Typically attending the Gozen Kaigi were (in addition to the Emperor himself):
- the Prime Minister
- the Minister of Foreign Affairs
- the Minister of Finance
- the President of the Planning Board
- the Minister of War
- the Minister of the Navy
- the Chief of the Army General Staff
- the Chief of the Navy General Staff

Press announcements were typically issued immediately after each Gozen Kaigi, listing attendees, what each person wore, and stressing the unanimity of any decision.

The first Gozen Kaigi was convened just before the First Sino-Japanese War. Others were held just before the Russo-Japanese War, entry into World War I, the signing of the Tripartite Pact, and various times during the Second Sino-Japanese War, and notably on 6 September, 5 November, and on 1 December 1941, just before the attack on Pearl Harbor.

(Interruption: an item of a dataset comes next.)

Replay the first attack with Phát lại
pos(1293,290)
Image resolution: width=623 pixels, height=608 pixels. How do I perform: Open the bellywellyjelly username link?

It was only during the 6 September 1941 meeting and the final conference on 9 August 1945, for the acceptance of the Potsdam Declaration, that the emperor broke his traditional silence. During the last one, he ended a deadlock in discussions by personally advocating surrender with one condition, the preservation of the Kokutai, "with the understanding that the said declaration does not comprise any demand that prejudices the prerogatives of His Majesty as a sovereign ruler."